PROBLEM STATEMENT: Reproduce exactly the lines below from the one containing "Task: Open menu chevron for JaccSATfat.pdf" through the one containing "Given: Sort by the Receipt Num column header", including both, and nothing else.

----

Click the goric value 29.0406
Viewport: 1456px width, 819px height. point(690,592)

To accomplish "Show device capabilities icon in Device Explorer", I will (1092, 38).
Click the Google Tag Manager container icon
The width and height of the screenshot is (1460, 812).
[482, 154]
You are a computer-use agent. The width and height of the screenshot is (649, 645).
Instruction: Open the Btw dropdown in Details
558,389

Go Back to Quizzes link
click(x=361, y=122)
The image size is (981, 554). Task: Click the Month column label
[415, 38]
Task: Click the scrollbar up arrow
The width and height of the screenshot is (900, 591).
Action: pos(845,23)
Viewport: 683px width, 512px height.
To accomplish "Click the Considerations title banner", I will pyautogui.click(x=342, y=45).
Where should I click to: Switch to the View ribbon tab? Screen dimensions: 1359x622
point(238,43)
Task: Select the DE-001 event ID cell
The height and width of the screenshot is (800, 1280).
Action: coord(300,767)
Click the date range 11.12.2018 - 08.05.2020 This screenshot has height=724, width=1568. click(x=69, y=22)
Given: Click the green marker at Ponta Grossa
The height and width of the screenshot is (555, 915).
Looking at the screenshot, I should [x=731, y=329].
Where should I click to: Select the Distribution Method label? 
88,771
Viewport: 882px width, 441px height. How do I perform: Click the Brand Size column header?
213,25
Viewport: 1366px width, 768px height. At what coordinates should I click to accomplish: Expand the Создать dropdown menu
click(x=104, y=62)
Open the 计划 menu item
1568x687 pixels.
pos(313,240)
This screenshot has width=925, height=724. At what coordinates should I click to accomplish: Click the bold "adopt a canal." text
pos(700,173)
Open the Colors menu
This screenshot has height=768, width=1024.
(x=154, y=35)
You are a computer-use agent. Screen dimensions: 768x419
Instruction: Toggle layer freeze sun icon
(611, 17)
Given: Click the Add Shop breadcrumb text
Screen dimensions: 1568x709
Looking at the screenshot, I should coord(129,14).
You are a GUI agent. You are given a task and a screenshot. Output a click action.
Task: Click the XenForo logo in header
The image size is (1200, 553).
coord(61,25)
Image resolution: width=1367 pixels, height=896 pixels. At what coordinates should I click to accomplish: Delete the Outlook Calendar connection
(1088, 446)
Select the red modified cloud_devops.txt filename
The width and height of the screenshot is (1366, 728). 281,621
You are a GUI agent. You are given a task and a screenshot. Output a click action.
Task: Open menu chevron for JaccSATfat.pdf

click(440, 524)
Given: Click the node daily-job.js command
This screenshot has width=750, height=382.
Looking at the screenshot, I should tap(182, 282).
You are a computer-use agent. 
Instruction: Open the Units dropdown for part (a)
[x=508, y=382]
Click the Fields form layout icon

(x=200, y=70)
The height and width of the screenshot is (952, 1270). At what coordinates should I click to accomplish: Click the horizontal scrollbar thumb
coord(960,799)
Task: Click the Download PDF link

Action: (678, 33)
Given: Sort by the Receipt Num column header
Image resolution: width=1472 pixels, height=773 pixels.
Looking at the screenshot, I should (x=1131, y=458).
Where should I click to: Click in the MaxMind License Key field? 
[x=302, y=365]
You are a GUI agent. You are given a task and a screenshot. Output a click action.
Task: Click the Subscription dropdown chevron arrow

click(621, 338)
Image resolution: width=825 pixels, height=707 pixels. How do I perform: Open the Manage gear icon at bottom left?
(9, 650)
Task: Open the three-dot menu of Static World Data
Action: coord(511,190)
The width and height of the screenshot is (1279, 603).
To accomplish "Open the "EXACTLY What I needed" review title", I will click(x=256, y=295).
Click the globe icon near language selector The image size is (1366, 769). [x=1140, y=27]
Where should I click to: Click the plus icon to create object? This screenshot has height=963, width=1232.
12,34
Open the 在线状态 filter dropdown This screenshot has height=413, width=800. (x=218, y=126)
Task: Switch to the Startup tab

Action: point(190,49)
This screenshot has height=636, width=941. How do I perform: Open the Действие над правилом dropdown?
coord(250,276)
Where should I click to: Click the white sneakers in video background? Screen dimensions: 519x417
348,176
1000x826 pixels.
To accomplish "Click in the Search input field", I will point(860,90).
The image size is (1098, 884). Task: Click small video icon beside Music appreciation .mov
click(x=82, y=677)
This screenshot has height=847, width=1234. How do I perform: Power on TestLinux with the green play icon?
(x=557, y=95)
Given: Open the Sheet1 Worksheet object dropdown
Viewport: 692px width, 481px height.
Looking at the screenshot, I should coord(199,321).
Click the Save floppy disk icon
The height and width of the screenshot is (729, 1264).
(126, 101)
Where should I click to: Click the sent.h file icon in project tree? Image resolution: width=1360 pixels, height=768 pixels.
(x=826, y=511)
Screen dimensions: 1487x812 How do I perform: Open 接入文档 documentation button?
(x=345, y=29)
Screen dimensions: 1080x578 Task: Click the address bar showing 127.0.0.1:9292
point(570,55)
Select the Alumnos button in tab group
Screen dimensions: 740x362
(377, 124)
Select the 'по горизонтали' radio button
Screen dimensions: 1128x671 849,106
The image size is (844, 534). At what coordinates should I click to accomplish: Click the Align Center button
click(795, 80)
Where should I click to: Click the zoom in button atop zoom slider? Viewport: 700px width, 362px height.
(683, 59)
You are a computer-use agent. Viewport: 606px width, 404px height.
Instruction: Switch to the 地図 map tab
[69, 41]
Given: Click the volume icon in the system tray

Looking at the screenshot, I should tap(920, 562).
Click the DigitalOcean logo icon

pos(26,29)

----

EXERCISE RESPONSE:
Task: Open menu chevron for JaccSATfat.pdf

click(440, 524)
Given: Click the node daily-job.js command
This screenshot has width=750, height=382.
Looking at the screenshot, I should tap(182, 282).
You are a computer-use agent. 
Instruction: Open the Units dropdown for part (a)
[x=508, y=382]
Click the Fields form layout icon

(x=200, y=70)
The height and width of the screenshot is (952, 1270). At what coordinates should I click to accomplish: Click the horizontal scrollbar thumb
coord(960,799)
Task: Click the Download PDF link

Action: (678, 33)
Given: Sort by the Receipt Num column header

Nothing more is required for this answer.